■ ABOUT THIS TASK ■
Without changing anything, reproduce every record below.

■ MATERIAL FOR THIS TASK ■
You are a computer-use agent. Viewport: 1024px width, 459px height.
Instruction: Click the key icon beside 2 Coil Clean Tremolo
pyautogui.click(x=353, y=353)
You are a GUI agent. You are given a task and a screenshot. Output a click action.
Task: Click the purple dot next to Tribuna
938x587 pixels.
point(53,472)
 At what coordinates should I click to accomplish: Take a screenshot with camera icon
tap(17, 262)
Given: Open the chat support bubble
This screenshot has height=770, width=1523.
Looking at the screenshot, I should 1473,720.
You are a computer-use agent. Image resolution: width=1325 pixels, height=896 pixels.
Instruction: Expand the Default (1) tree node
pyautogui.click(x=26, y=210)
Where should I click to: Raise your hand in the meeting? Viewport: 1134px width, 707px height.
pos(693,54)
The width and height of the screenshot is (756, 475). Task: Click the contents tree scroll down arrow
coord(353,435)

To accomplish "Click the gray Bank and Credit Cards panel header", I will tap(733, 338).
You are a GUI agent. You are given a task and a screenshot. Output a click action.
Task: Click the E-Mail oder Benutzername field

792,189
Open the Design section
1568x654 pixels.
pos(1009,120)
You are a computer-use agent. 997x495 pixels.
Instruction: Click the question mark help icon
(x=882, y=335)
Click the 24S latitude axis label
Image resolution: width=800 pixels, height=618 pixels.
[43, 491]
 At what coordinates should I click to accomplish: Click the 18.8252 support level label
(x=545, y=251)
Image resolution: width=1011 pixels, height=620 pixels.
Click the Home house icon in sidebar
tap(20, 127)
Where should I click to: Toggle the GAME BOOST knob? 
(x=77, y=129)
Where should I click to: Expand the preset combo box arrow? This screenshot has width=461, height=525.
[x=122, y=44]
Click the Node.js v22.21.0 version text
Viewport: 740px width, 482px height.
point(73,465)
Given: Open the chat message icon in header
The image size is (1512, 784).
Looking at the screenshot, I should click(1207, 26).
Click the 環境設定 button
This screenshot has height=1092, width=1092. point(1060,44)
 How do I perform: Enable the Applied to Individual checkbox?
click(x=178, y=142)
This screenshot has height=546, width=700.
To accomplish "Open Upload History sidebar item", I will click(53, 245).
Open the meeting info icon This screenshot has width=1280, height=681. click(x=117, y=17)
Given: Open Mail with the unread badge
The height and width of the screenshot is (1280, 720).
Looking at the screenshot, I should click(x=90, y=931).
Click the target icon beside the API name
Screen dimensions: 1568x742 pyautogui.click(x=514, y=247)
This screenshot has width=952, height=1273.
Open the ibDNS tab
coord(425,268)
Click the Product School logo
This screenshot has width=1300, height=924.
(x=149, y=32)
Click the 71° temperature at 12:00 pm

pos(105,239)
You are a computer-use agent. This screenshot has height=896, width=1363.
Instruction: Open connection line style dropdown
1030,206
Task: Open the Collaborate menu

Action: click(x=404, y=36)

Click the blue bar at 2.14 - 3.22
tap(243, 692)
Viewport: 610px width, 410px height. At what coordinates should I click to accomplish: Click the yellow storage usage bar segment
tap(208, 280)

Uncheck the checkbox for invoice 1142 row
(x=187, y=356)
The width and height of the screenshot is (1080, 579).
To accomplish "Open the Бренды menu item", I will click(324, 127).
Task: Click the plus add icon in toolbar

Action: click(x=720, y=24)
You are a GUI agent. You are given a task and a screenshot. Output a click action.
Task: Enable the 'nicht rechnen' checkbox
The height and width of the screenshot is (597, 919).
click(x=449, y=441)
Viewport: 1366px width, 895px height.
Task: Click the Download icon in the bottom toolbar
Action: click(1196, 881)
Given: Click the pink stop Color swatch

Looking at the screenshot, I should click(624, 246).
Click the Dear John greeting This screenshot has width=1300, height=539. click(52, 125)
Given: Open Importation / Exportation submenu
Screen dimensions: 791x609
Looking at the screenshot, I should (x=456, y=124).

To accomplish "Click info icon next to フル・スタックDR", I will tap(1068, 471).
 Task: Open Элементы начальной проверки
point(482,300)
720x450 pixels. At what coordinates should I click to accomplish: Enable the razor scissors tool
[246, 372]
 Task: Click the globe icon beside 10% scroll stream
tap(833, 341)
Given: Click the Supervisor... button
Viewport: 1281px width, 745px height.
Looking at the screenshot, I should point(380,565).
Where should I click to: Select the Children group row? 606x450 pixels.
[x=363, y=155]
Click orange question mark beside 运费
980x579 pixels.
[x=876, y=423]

■ RESPONSE TO THE EXERCISE ■
You are a computer-use agent. Viewport: 1024px width, 459px height.
Instruction: Click the key icon beside 2 Coil Clean Tremolo
pyautogui.click(x=353, y=353)
You are a GUI agent. You are given a task and a screenshot. Output a click action.
Task: Click the purple dot next to Tribuna
938x587 pixels.
point(53,472)
 At what coordinates should I click to accomplish: Take a screenshot with camera icon
tap(17, 262)
Given: Open the chat support bubble
This screenshot has height=770, width=1523.
Looking at the screenshot, I should 1473,720.
You are a computer-use agent. Image resolution: width=1325 pixels, height=896 pixels.
Instruction: Expand the Default (1) tree node
pyautogui.click(x=26, y=210)
Where should I click to: Raise your hand in the meeting? Viewport: 1134px width, 707px height.
pos(693,54)
The width and height of the screenshot is (756, 475). Task: Click the contents tree scroll down arrow
coord(353,435)

To accomplish "Click the gray Bank and Credit Cards panel header", I will tap(733, 338).
You are a GUI agent. You are given a task and a screenshot. Output a click action.
Task: Click the E-Mail oder Benutzername field

792,189
Open the Design section
1568x654 pixels.
pos(1009,120)
You are a computer-use agent. 997x495 pixels.
Instruction: Click the question mark help icon
(x=882, y=335)
Click the 24S latitude axis label
Image resolution: width=800 pixels, height=618 pixels.
[43, 491]
 At what coordinates should I click to accomplish: Click the 18.8252 support level label
(x=545, y=251)
Image resolution: width=1011 pixels, height=620 pixels.
Click the Home house icon in sidebar
tap(20, 127)
Where should I click to: Toggle the GAME BOOST knob? 
(x=77, y=129)
Where should I click to: Expand the preset combo box arrow? This screenshot has width=461, height=525.
[x=122, y=44]
Click the Node.js v22.21.0 version text
Viewport: 740px width, 482px height.
point(73,465)
Given: Open the chat message icon in header
The image size is (1512, 784).
Looking at the screenshot, I should click(1207, 26).
Click the 環境設定 button
This screenshot has height=1092, width=1092. point(1060,44)
 How do I perform: Enable the Applied to Individual checkbox?
click(x=178, y=142)
This screenshot has height=546, width=700.
To accomplish "Open Upload History sidebar item", I will click(53, 245).
Open the meeting info icon This screenshot has width=1280, height=681. click(x=117, y=17)
Given: Open Mail with the unread badge
The height and width of the screenshot is (1280, 720).
Looking at the screenshot, I should click(x=90, y=931).
Click the target icon beside the API name
Screen dimensions: 1568x742 pyautogui.click(x=514, y=247)
This screenshot has width=952, height=1273.
Open the ibDNS tab
coord(425,268)
Click the Product School logo
This screenshot has width=1300, height=924.
(x=149, y=32)
Click the 71° temperature at 12:00 pm

pos(105,239)
You are a computer-use agent. This screenshot has height=896, width=1363.
Instruction: Open connection line style dropdown
1030,206
Task: Open the Collaborate menu

Action: click(x=404, y=36)

Click the blue bar at 2.14 - 3.22
tap(243, 692)
Viewport: 610px width, 410px height. At what coordinates should I click to accomplish: Click the yellow storage usage bar segment
tap(208, 280)

Uncheck the checkbox for invoice 1142 row
(x=187, y=356)
The width and height of the screenshot is (1080, 579).
To accomplish "Open the Бренды menu item", I will click(324, 127).
Task: Click the plus add icon in toolbar

Action: click(x=720, y=24)
You are a GUI agent. You are given a task and a screenshot. Output a click action.
Task: Enable the 'nicht rechnen' checkbox
The height and width of the screenshot is (597, 919).
click(x=449, y=441)
Viewport: 1366px width, 895px height.
Task: Click the Download icon in the bottom toolbar
Action: click(1196, 881)
Given: Click the pink stop Color swatch

Looking at the screenshot, I should click(624, 246).
Click the Dear John greeting This screenshot has width=1300, height=539. click(52, 125)
Given: Open Importation / Exportation submenu
Screen dimensions: 791x609
Looking at the screenshot, I should (x=456, y=124).

To accomplish "Click info icon next to フル・スタックDR", I will tap(1068, 471).
 Task: Open Элементы начальной проверки
point(482,300)
720x450 pixels. At what coordinates should I click to accomplish: Enable the razor scissors tool
[246, 372]
 Task: Click the globe icon beside 10% scroll stream
tap(833, 341)
Given: Click the Supervisor... button
Viewport: 1281px width, 745px height.
Looking at the screenshot, I should point(380,565).
Where should I click to: Select the Children group row? 606x450 pixels.
[x=363, y=155]
Click orange question mark beside 运费
980x579 pixels.
[x=876, y=423]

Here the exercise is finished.